Professor Kenneth Agyemang Attafuah, the executive secretary of the National Identification Authority (NIA), and his wife Mrs Joyce Agyemang Attafuah, after the swearing in ceremony

He further entreated them to apply their years of experience at the Bar to their new role to execute their duties faithfully and in accordance with the act.

Important function

The Attorney General and Minister for Justice, Godfred Yeboah Dame, in a brief statement before the Chief Justice administered the oath, observed that the functions of a notary public, which are clearly spelled out in law, make them an important component in the justice delivery system.

According to Dame, a notary public is an officer of the law whose public office and duty it is to draw, attest or certify under his or her official seal, deeds and other documents, including wills or other testamentary documents, conveyances of real and personal property, powers of attorney, licences, contracts, loan documents and trusts.

Nana Adjoa Hackman (right) and Gabby Asare Otchere-Darko (second right) with Professor Kenneth Agyemang Attafuah (second left) and COP (rtd) Kofi Boakye (first left), all notaries public, after the swearing-in ceremony


A notary public is authorised to “authenticate such documents under his signature and official seal in such a manner as to render them acceptable, as proof of the matters attested by him, to the judicial or other public authorities in the country where they are to be used, whether by means of issuing a notarial certificate as to the due execution of such documents or by drawing them in the form of public instruments; to keep a protocol containing originals of all instruments which he makes in the public form and to issue authentic copies of such instruments; and, finally, to administer oaths and declarations for use in proceedings”.

“Newly sworn-in notaries public, by virtue of your functions, you must be instruments in the deterrence and detection of fraud in this Republic,” said the Attorney General.

“This is because notaries witness the signing of documents of huge moment and verify the identity of the signatories, their willingness to sign the documents, and their awareness of the contents of the document or transaction.

“Thus, a notary public who acts in accordance with due process and with diligence helps to deter fraud.
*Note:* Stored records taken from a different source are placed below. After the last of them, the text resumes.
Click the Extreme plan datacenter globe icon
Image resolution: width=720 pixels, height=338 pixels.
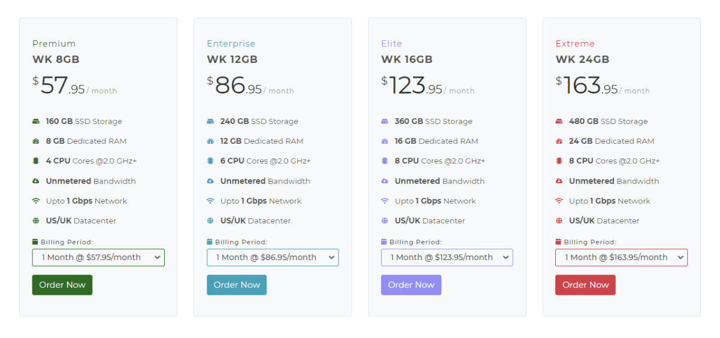(559, 221)
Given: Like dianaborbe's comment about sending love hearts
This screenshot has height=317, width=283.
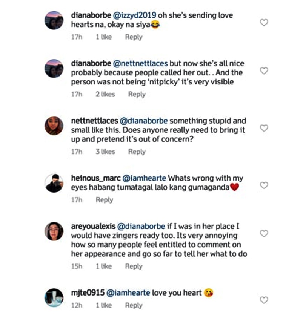Looking at the screenshot, I should [x=264, y=23].
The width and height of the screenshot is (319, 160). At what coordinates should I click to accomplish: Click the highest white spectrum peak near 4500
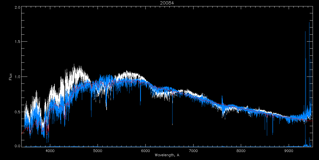(74, 65)
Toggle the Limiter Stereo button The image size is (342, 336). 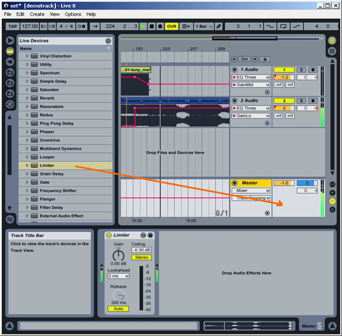click(141, 257)
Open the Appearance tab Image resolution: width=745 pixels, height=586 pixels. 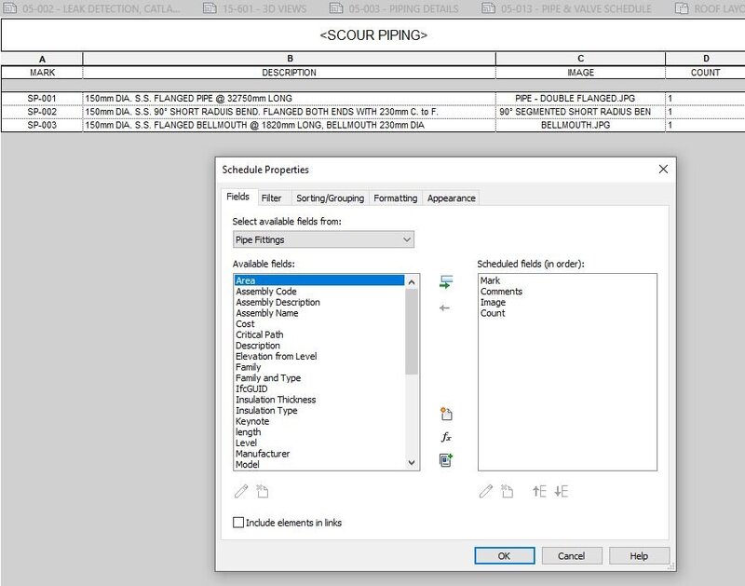tap(451, 198)
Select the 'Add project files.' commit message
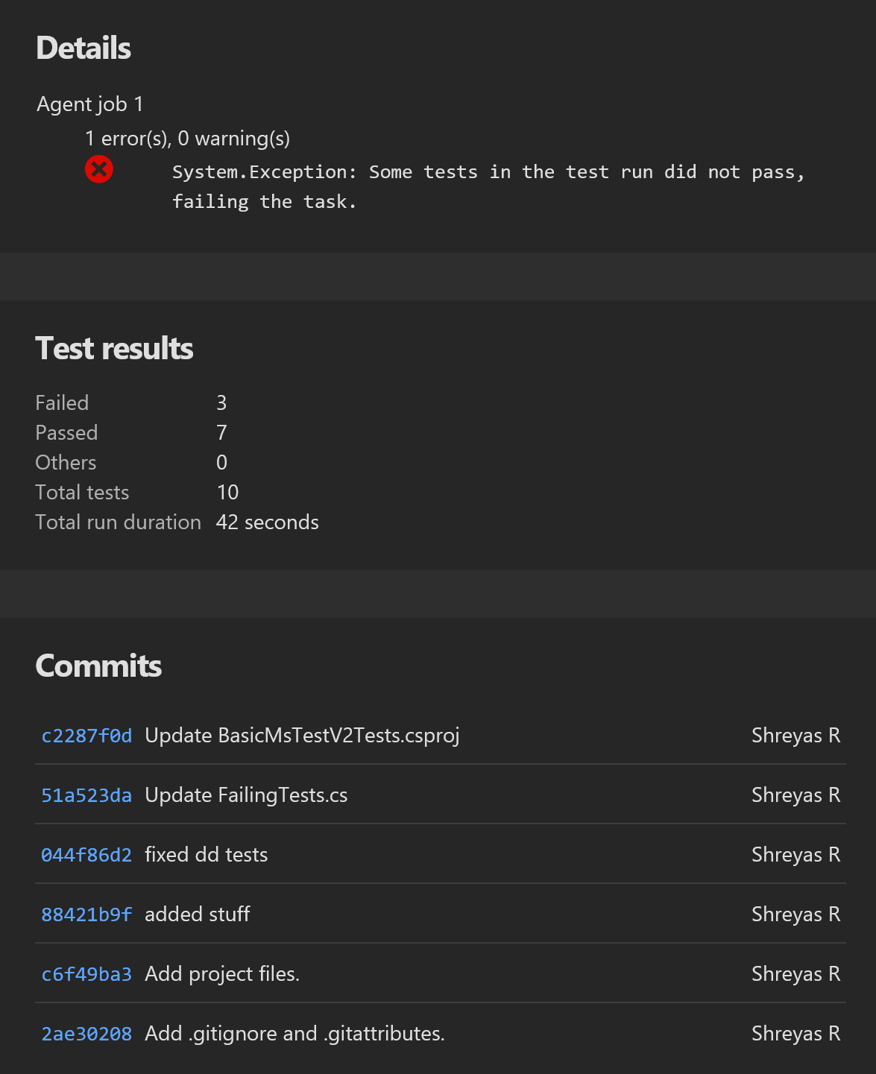This screenshot has width=876, height=1074. (221, 974)
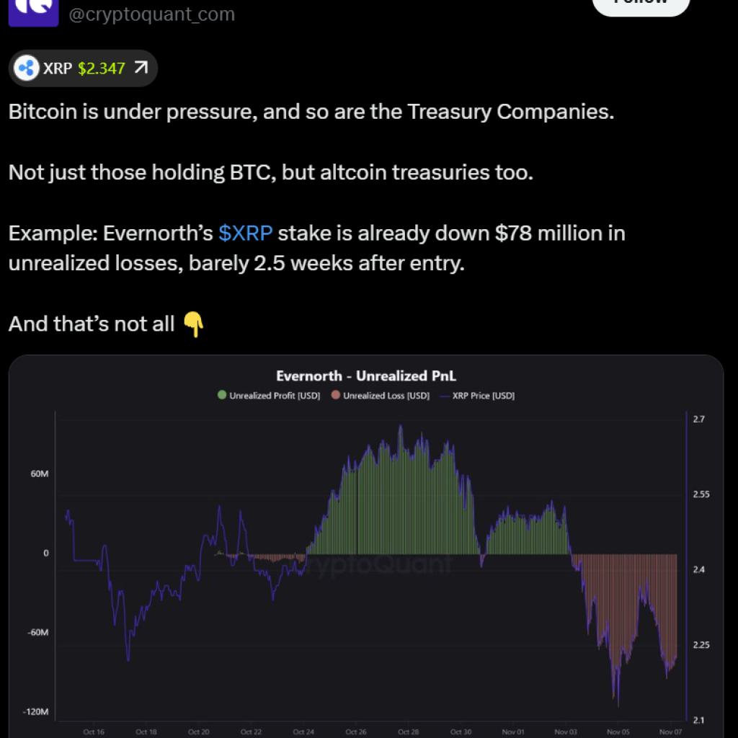
Task: Click the Evernorth - Unrealized PnL chart title
Action: pos(366,375)
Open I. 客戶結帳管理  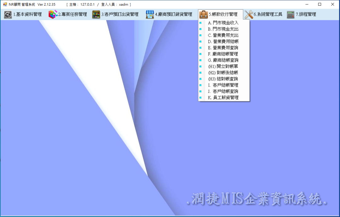tap(223, 85)
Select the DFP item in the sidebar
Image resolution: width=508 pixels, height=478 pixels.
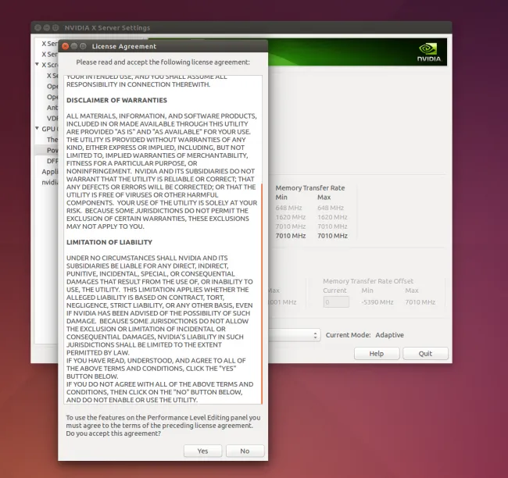click(52, 161)
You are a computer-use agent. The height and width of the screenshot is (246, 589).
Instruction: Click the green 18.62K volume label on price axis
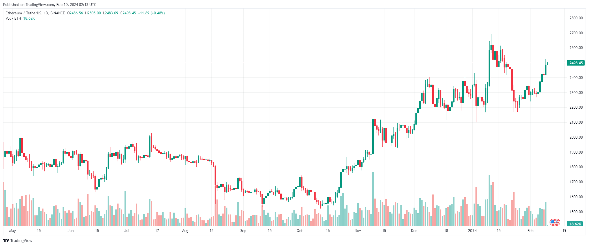click(575, 224)
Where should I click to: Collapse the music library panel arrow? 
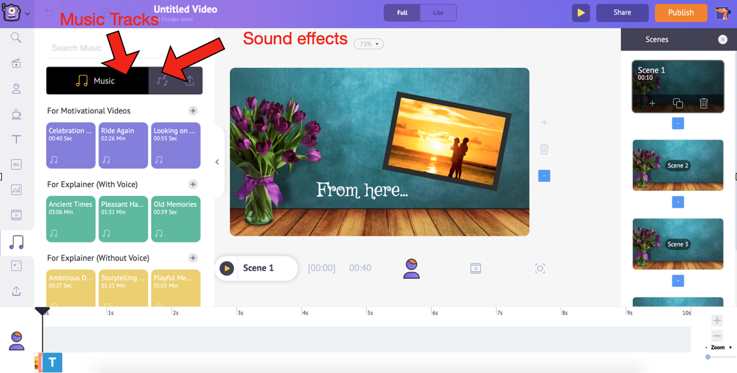pyautogui.click(x=217, y=162)
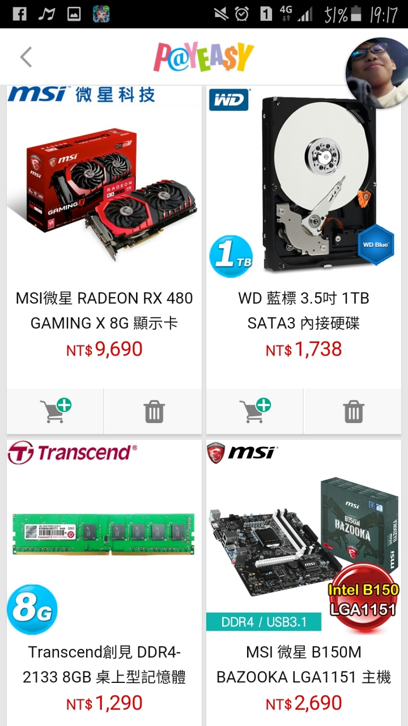
Task: Open MSI RADEON RX 480 GAMING X title
Action: click(x=104, y=310)
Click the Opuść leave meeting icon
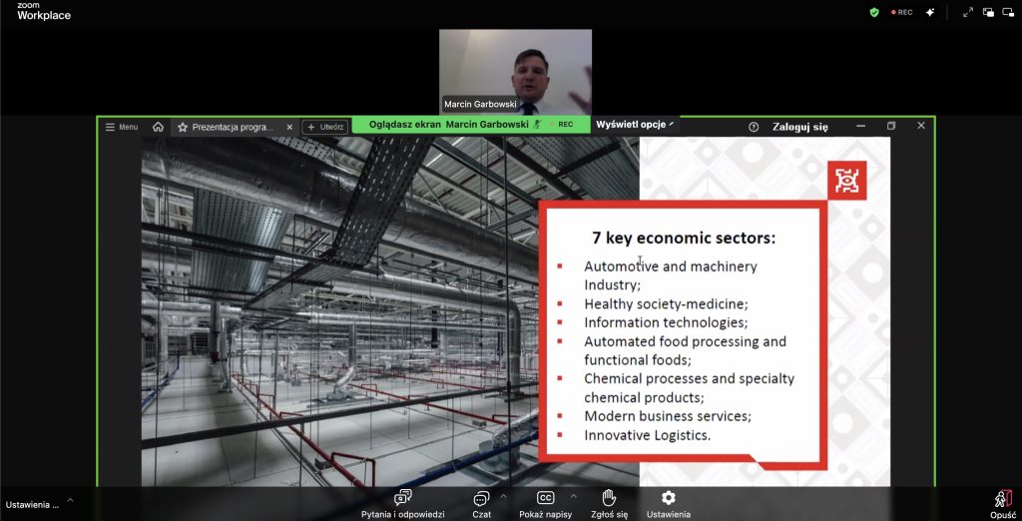Viewport: 1022px width, 521px height. pos(1002,498)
Indeed, notaries public offer a legal service that impacts many other institutions. It goes without saying that, being trained solicitors and barristers, you must know the relevant law applicable in the jurisdiction to the particular subject matter of the transaction in issue,” Dame said.

Gabby Otchere-Darko with Ralph Poku-Adusei, also a new notary public, after the swearing-in

“A deviation from such laws can result in the imposition of penalties allowed by the rules regulating the legal profession,” the Attorney General said.

“Notaries public must therefore take their signatures and instrument of attestation very seriously and not abuse same by making a false verification of the authenticity of the information on paper.”

New Notaries Public Bill

In order to strengthen the legal regime under which notaries perform their functions and make them more responsive to modern circumstances, Godfred Dame hinted that “a new Notaries Public Bill has been submitted by the Office of the Attorney General and Ministry of Justice to cabinet for consideration and approval before its introduction in Parliament”.